Escreva a continuação do texto sobre memória e sociedade a partir do ponto em que ele termina.

[FONTE]:
****

Memória e Sociedade
Ecléa Bosi
“O velho não tem armas. Nós que temos de lutar por ele.” (Ecléa Bosi)
Ecléa Bosi
“O velho não tem armas. Nós que temos de lutar por ele.” (Ecléa Bosi)
TEMA E VARIAÇÕES
A mulher, a criança e o velho não são classes: são antes aspectos diversificados e embutidos por entre as classes sociais. Assim como não se pode falar, com prioridade, em classes de artistas ou de cientistas. Estes, como aqueles, pertencem a uma ou outra classe social que o configura e deles exige definições.
Já se sabe: o que define a classe social é a posição ocupada pelo sujeito nas classes objetivas de trabalho. (p. 11)
1. MEMÓRIA-SONHO E MEMÓRIA-TRABALHO
AÇÃO E REPRESENTAÇÃO
O sentimento difuso d apropria corporeidade é constante e convive, no interior da vida psicológica, com a percepção do meio físico ou social que circunda o sujeito. (p. 44).
Ação e representação estariam ligadas ao esquema geral corpo-ambiente: positivamente, a ação, negativamente, a representação. (p. 45)
O “CONE” DA MEMÓRIA
A memória permite a relação do corpo presente com o passado e, ao mesmo tempo, interfere o processo “atual” das representações. (p. 46)
O que o método introspectivo de Bergson sugere é o fato da conservação dos estados psíquicos já vividos; conservação que nos permite escolher entre as alternativas que um nove estímulo pode oferecer. (p. 47)
Bergson afirma: “é do presente que parte o chamado ao qual a lembrança responde”. (p. 48)

****

[DADOS FORNECIDOS]:

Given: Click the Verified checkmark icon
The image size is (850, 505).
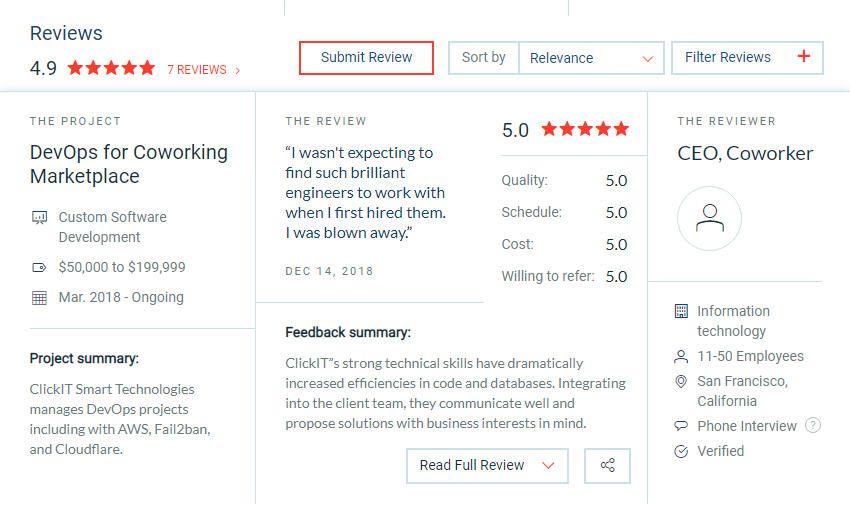Looking at the screenshot, I should click(x=682, y=451).
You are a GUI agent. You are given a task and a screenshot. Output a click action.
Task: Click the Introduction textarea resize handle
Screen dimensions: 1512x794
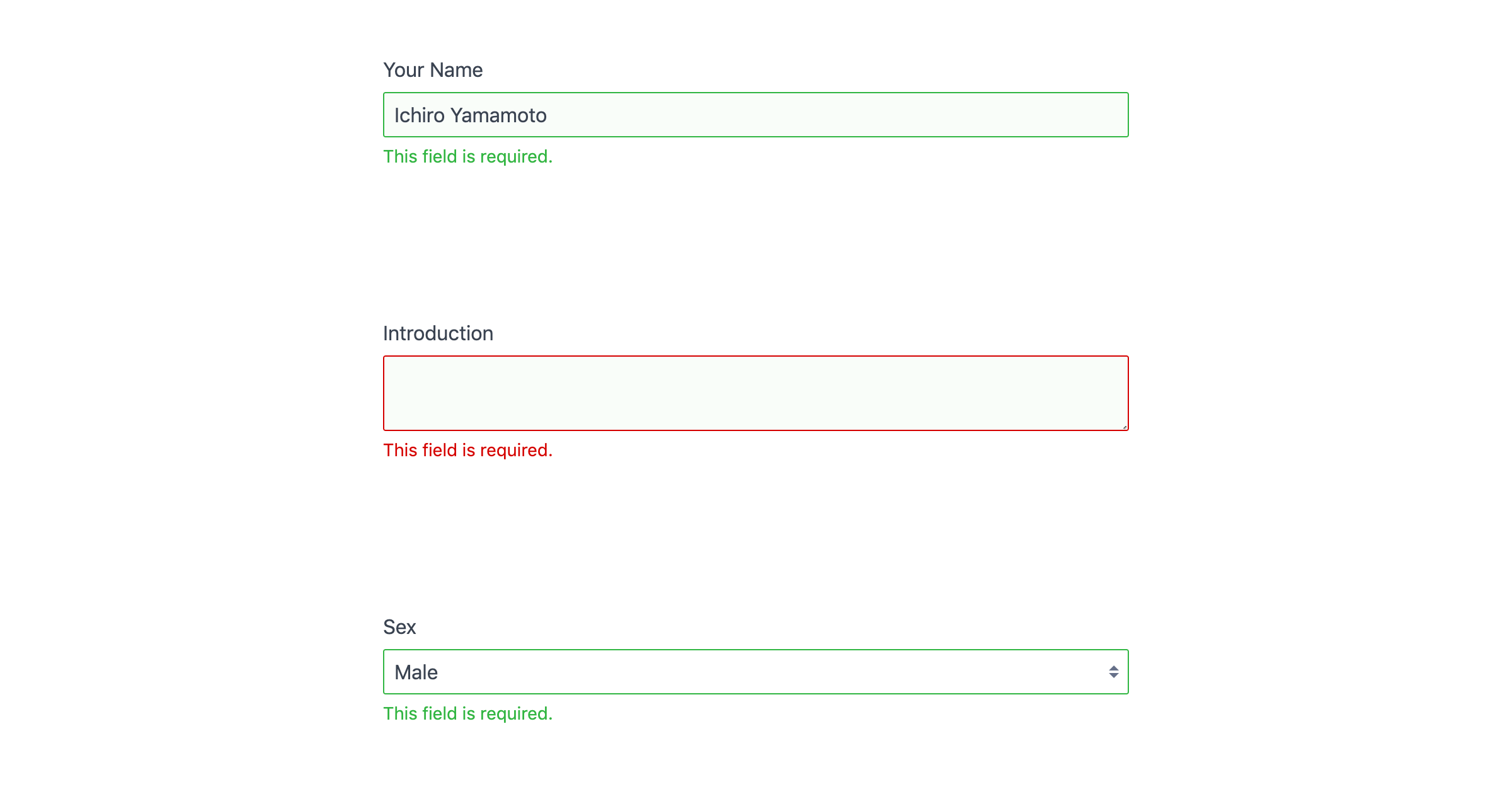[1124, 427]
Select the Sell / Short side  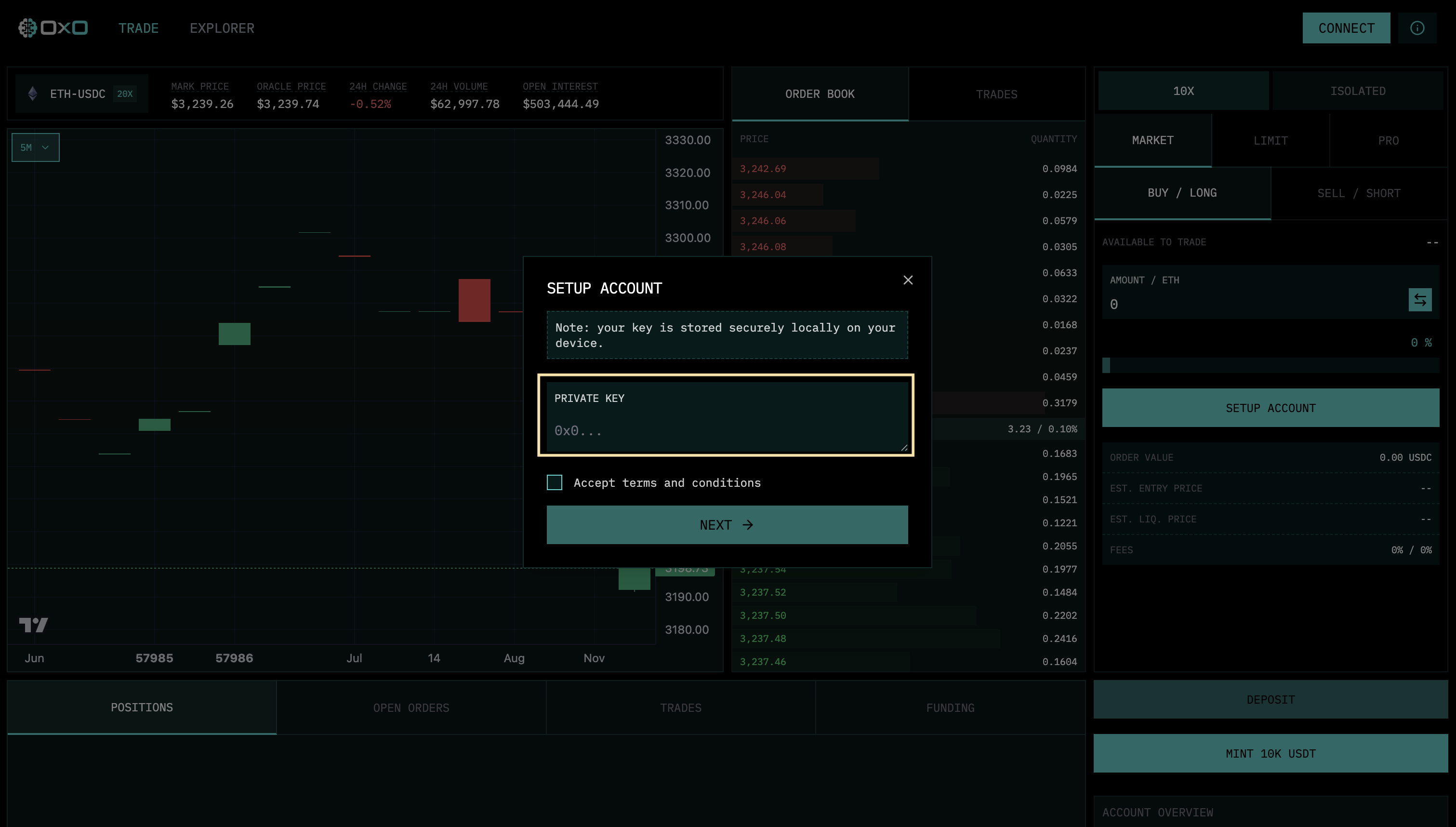(x=1358, y=193)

****

[RESULTADO]:
AS DUAS MEMÓRIAS
O passado conserva-se e, além de conservar-se, atua no presente, mas não de forma heterogênea. De um lado, o corpo guarda esquemas de comportamento de que se vale muitas vezes automaticamente na sua ação sobre as coisas: trata-se da memória-hábito, memória dos mecanismos motores. De outro lado, ocorrem lembranças isoladas independentes de quaisquer hábitos: lembranças isoladas, singulares, que constituiriam autênticas ressurreições do passado. (p. 48)
A memória-hábito faz parte de todo nosso adestramento cultural. (p. 49)
Na tábua de valores de Bergson, a memória pura, aquela que opera nos sonhos e na poesia, está situada no reino privilegiado do espírito livre, ao passo que a memória transformada em hábito, assim como a percepção “pura”, só voltada para ação iminente, funcionam como limites redutores da vida psicológica. A vida activa aproveita-se da vida contemplativa, e esse aproveitar-se é, muitas vezes, um ato de espoliação. (p. 51)
HALBWACHS, OU A RECONSTRUÇÃO DO PASSADO
Halbwachs não vai estudara memória, como tal, mas os “quadros sócias da memória”. Nessa linha de pesquisa, as relações a serem determinadas já não ficarão adstritas ao mundo da pessoa, mas perseguirão a realidade interpessoal das instituições sociais. (p. 54)
O instrumento decisivamente socializador da memória é a linguagem. (p. 56)
As convenções verbais produzidas em sociedade constituem o quadro ao mesmo tempo mais elementar e mais estável da memória coletiva. (p. 56)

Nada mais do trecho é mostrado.